- _Requirement_
Render the material as a Markdown table with the columns "Row" and "Line", starting with the line containing "Where should I" and continuing through the line containing "click(50, 60)". Number each row, and omit blank lines.
— Start Provided records —
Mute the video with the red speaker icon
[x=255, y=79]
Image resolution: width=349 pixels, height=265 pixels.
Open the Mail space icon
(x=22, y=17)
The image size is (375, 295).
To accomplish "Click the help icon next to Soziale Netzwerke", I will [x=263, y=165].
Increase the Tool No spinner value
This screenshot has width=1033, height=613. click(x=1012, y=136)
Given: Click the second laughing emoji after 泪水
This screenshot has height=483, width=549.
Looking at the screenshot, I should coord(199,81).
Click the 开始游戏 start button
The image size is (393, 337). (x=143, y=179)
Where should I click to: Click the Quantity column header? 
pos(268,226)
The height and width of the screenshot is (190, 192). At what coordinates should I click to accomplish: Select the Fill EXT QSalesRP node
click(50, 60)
— End Provided records —
— Start Provided records —
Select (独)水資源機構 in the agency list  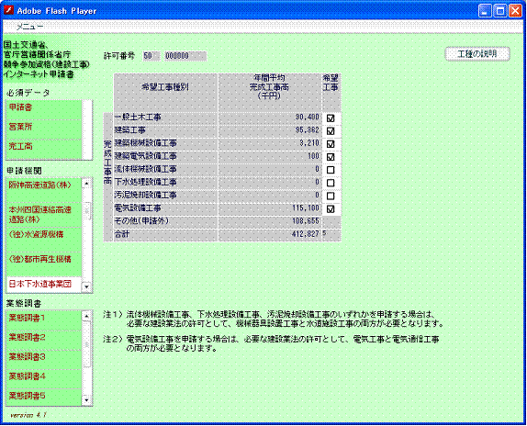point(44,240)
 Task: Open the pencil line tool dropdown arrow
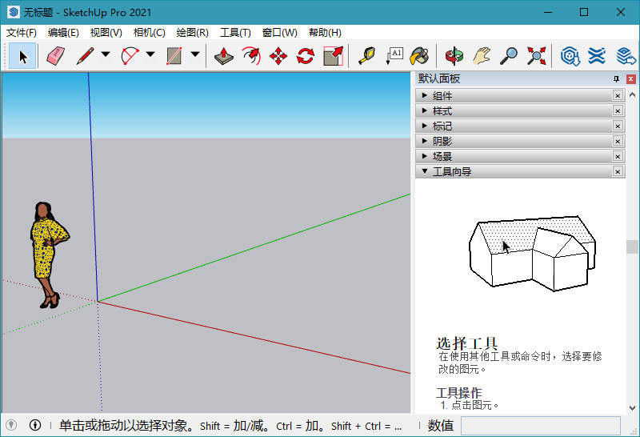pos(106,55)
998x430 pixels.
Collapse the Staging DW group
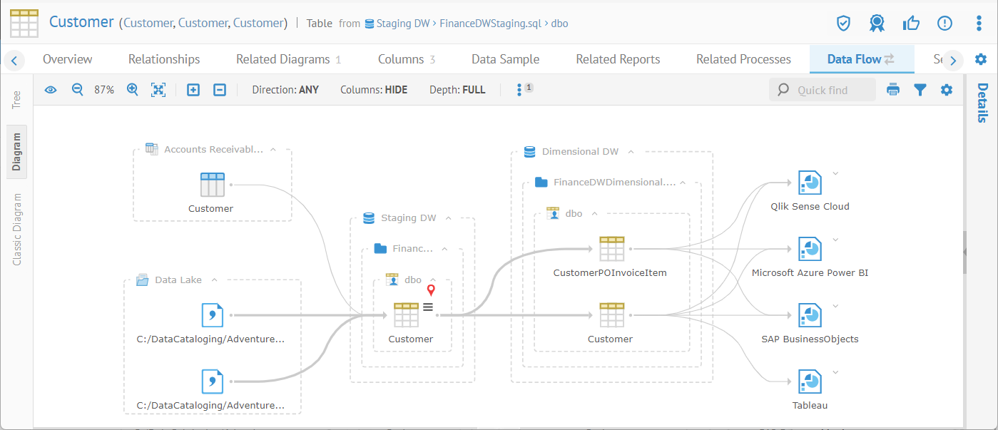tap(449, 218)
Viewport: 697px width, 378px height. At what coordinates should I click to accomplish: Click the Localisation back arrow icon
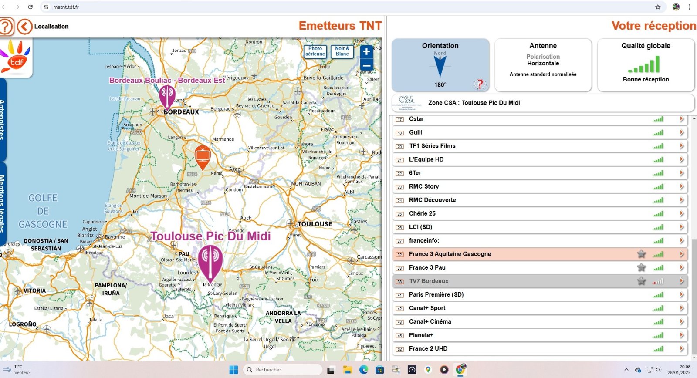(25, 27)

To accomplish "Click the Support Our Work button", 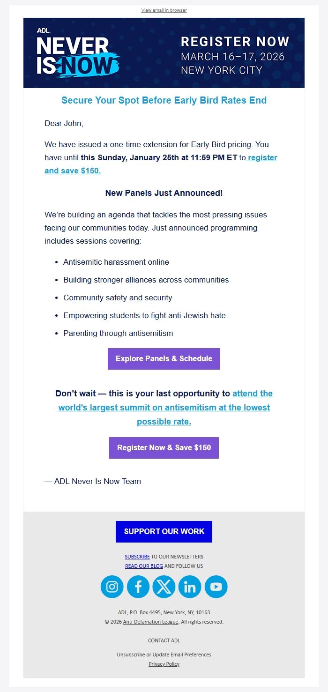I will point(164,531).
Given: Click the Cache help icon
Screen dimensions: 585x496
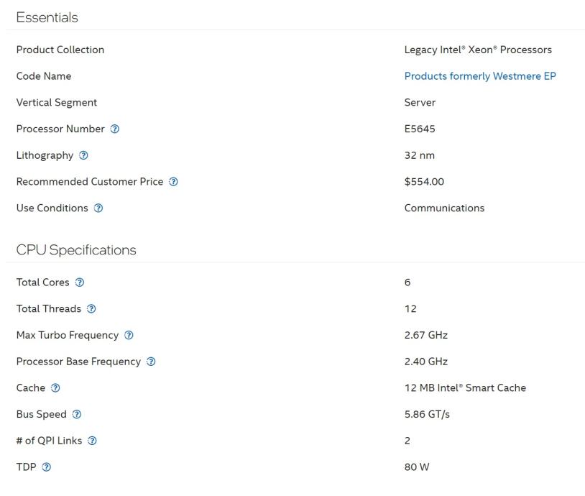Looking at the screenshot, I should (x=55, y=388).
— End Provided records —
- _Correct output_
| Row | Line |
|---|---|
| 1 | Where should I click to: Click the Quantity column header?  |
| 2 | pos(268,226) |
| 3 | The height and width of the screenshot is (190, 192). At what coordinates should I click to accomplish: Select the Fill EXT QSalesRP node |
| 4 | click(50, 60) |